WHAT YOU HAVE TO DO –
Reproduce word for word the lines of the data from the line containing "Click the mobile phone icon in sidebar" through the end of the data, both included. Omit the pictures from your answer.

DATA EXCERPTS –
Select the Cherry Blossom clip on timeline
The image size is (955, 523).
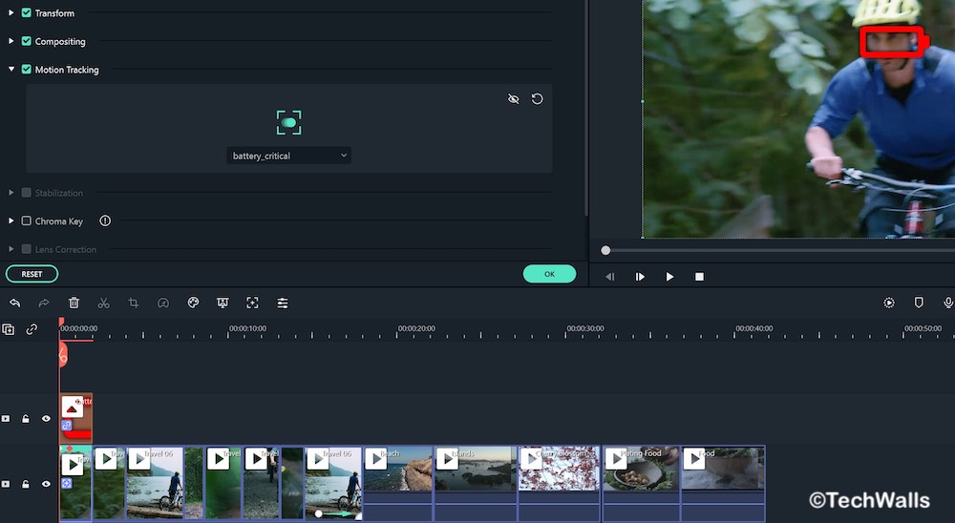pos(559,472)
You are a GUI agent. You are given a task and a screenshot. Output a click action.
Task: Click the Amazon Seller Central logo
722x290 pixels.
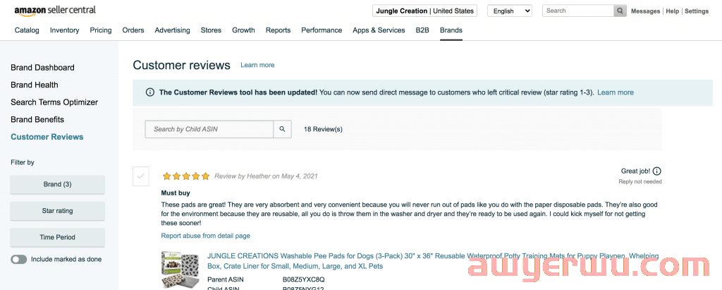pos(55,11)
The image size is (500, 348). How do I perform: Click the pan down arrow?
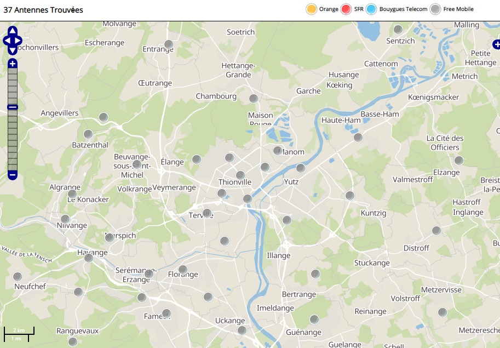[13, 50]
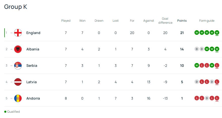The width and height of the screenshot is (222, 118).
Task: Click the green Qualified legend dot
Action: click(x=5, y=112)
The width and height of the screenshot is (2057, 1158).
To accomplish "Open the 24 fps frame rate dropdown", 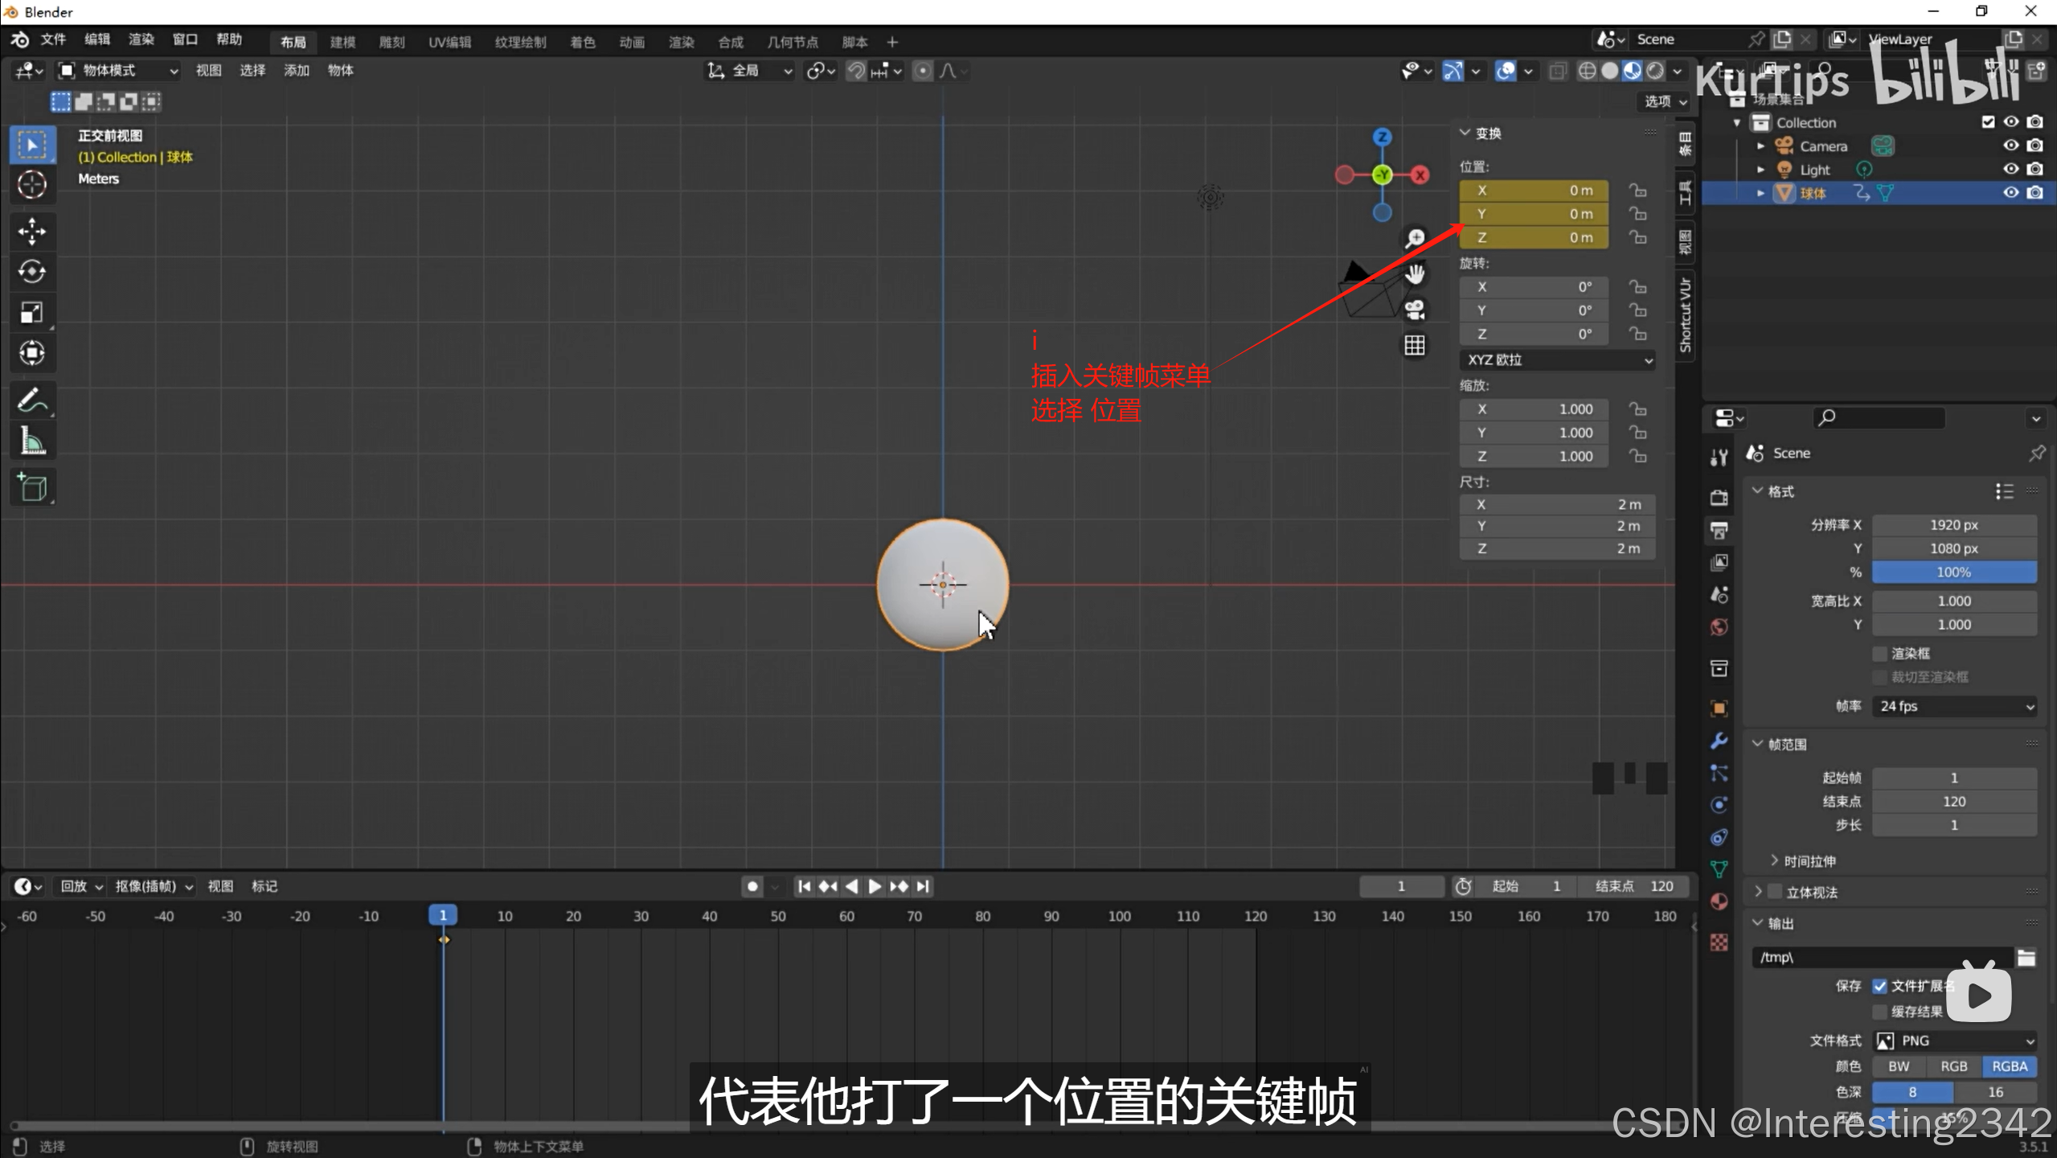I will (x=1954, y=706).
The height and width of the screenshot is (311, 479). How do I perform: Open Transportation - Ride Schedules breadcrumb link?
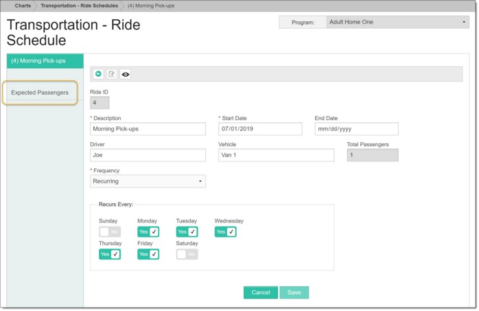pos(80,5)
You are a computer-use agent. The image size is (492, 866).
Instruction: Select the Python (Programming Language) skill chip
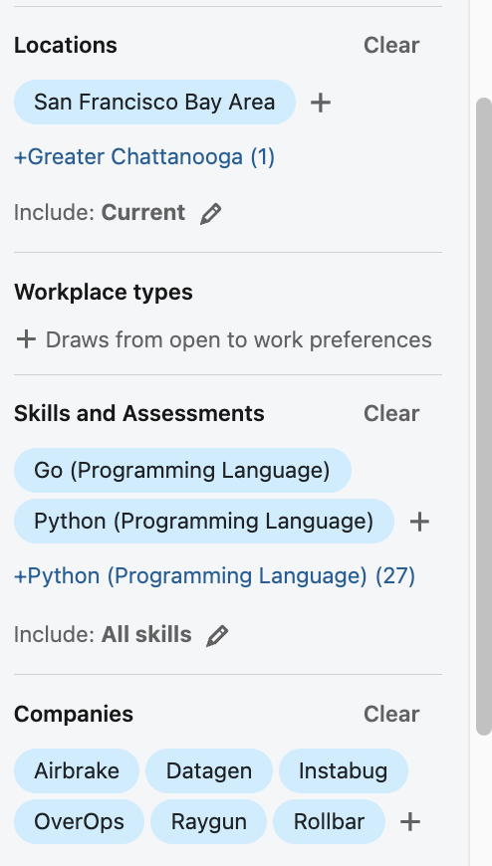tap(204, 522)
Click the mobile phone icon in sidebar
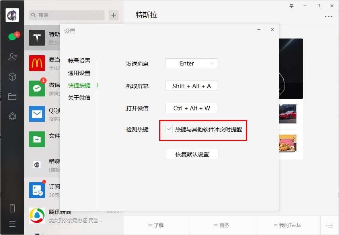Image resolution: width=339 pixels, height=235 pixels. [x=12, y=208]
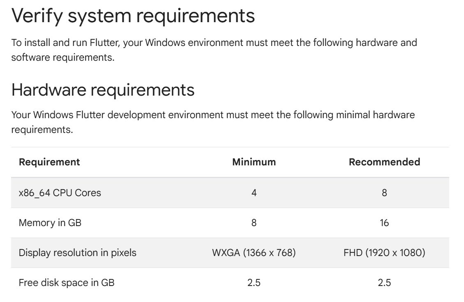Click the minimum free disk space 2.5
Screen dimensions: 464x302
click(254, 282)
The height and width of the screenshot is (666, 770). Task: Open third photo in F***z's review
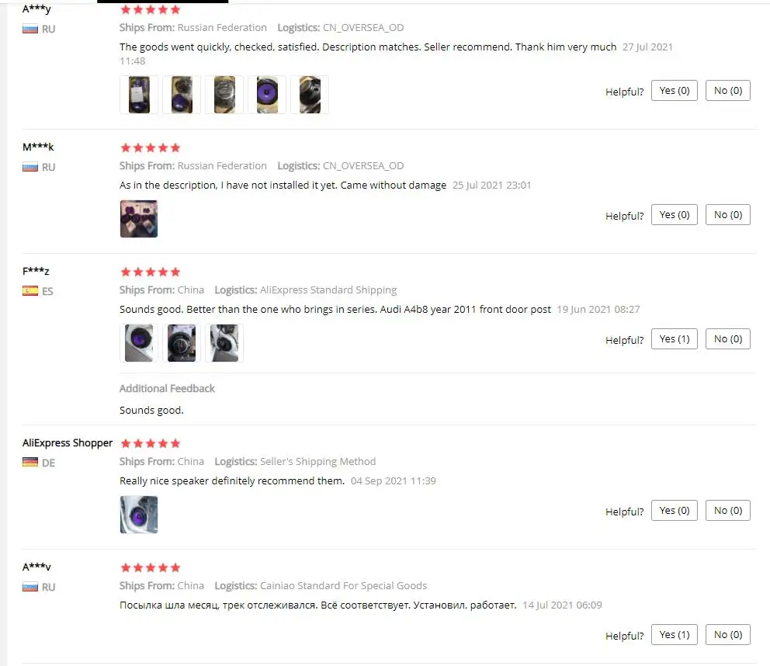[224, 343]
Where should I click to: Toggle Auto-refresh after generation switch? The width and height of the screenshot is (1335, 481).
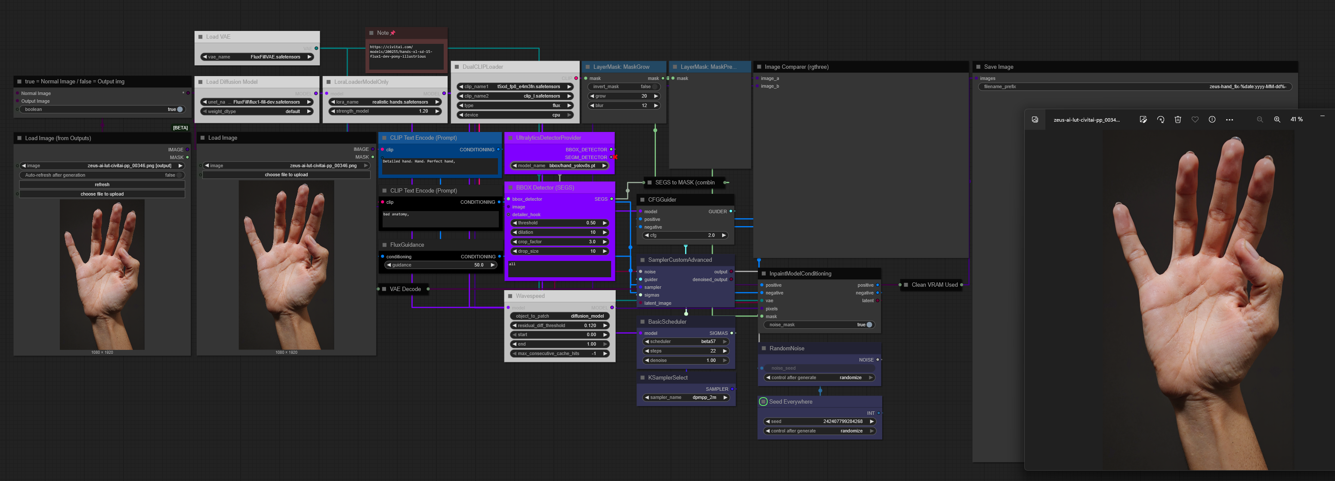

EXERCISE RESPONSE –
Click the mobile phone icon in sidebar
Image resolution: width=339 pixels, height=235 pixels. [x=12, y=208]
Click the minimum free disk space 2.5
Screen dimensions: 464x302
click(254, 282)
The height and width of the screenshot is (666, 770). Task: Open third photo in F***z's review
[224, 343]
Where should I click to: Toggle Auto-refresh after generation switch? The width and height of the screenshot is (1335, 481).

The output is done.